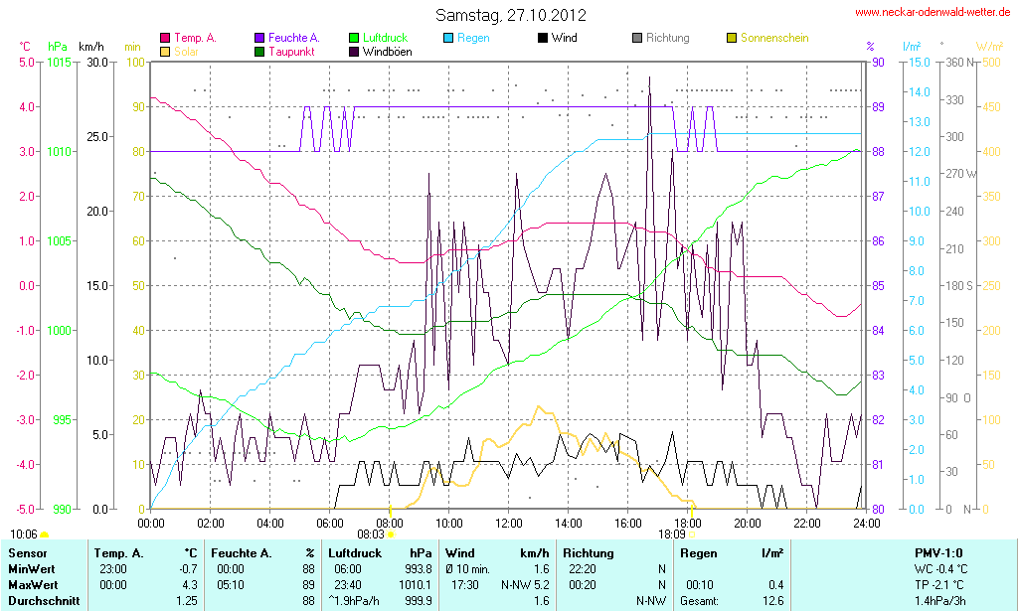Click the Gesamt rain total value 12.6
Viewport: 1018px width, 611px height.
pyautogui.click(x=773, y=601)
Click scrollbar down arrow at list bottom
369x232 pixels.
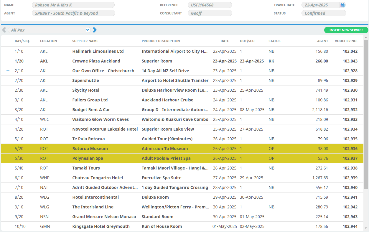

===============

> Task objective
Starting at the line that holds "Click scrollbar down arrow at list bottom", retype every line through the end of the data, both ends included. Pictures stay out of the copy.

> Output
Click scrollbar down arrow at list bottom
369x232 pixels.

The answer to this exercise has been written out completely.